A black Subaru Outback had been picked up by three traffic cameras in quick sequence. At that precise time the only other options were a white pickup, a motorbike, a delivery van, and a supermarket-chain truck. The light reflecting off the windshield made it impossible to see who was sitting inside, but it had to be the Subaru. The car had a squeaky clean Oregon plate, and, given that that type of vehicle was one of the most common in Washington State, it was bound to be almost invisible.

Madison thought back: had she noticed a black Subaru on the grounds last night? No, she hadn’t, and uniformed officers had not been posted at the gates until later.

Dunne was in charge of tracking the car as far as possible using Automated License Plate Recognition technology. It was a standard tool, and Madison hoped for a quick result and a call to the Special Weapons and Tactics unit to be on standby.

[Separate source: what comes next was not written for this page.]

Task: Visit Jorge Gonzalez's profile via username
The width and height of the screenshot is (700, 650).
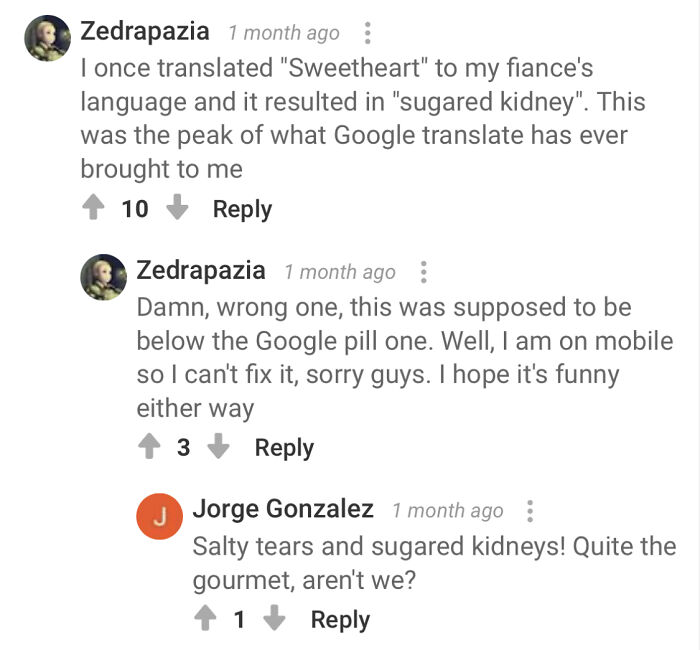Action: click(x=283, y=509)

In the meantime they still had Jerome McMullen, counting down to his parole date, and Leon Kendrick, sunning himself in California. Madison started reading: their files were inches thick and full of ugly. She felt a wave of tiredness wash over her, and she left the detectives’ room. She washed her face in the restroom, and her footsteps found the way to the outside of the building for a few moments of fresh air. The connections were there if only they could see them. The trail was there, ready to be found. That word trail made her think of Vincent Foley and his drawings. The trail is the wall, indeed, Vincent, she thought. Just give us a break, will ya?